Ganso, o ilusionista da Vila Belmiro



A diretoria do Santos apressou-se em valorizar Neymar e impedir que ele fosse driblar em paragens inglesas, mais especificamente no Chelsea. Ganso, assim como o verão, ficou para mais tarde e, ao que consta, zangou-se. A meu ver, prenhe de razão. Porque se é o atacante que carrega o apelido de joia, o verdadeiro diamante da Vila Belmiro é o paraense de nariz adunco e pose de flautista.

A estirpe de Ganso é muito mais rara que a de Neymar, o que não tira deste as perspectivas de ser um fora-de-série. Só que é essa raridade de estilo que faz do meia um craque que merece miradas mais atentas. No último sábado, voltando a campo após quase sete meses de flagelante recuperação, resolveu um jogo, que desenhava-se sofrido, em poucos minutos. Um passe no invisível que só ele vê abriu o placar. E, na sequência, um gol comum para provar que titãs também descem do altar.

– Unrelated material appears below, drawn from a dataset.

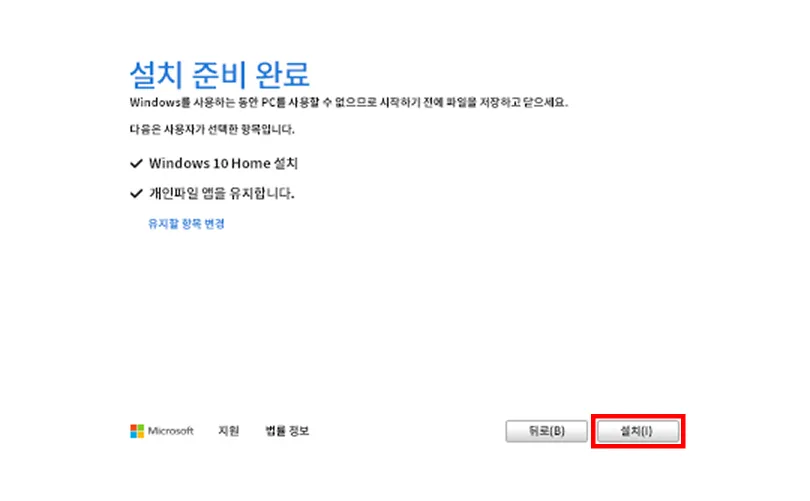This screenshot has width=810, height=501.
Task: Click the red highlight border around 설치(I)
Action: pyautogui.click(x=637, y=415)
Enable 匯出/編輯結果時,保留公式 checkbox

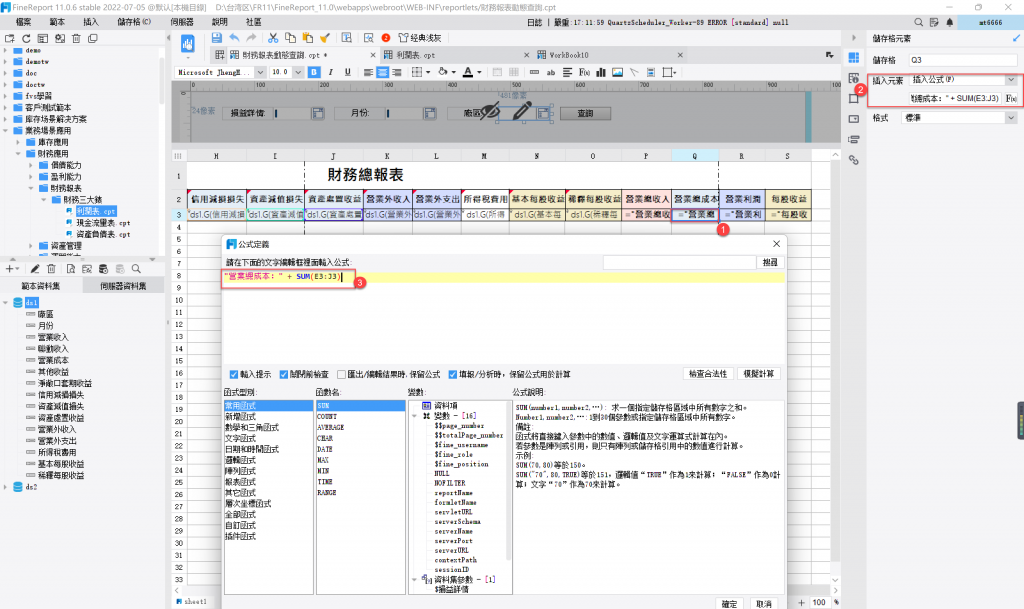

Em recente matéria da revista ESPN, Ganso fez a sua mais bela confissão estética: “Nunca quero dar mais de dois toques na bola. É uma coisa que eu me imponho”. É um testemunho franciscano, de desapego à bola. Assim como Drummond cortava palavras para dar o tom certo aos seus poemas, o meia santista economiza gestos para deixar o futebol mais leve, fluido e letal.

Quando vemos Neymar jogar notamos que as fintas e gols demandam algum esforço, olhos esbugalhados e, muitas vezes, voos de encontro ao gramado. Já Ganso, como Zidane, é um ilusionista. Nos vende a ideia de que jogar futebol é tarefa simples e que o virtuosismo é para todos.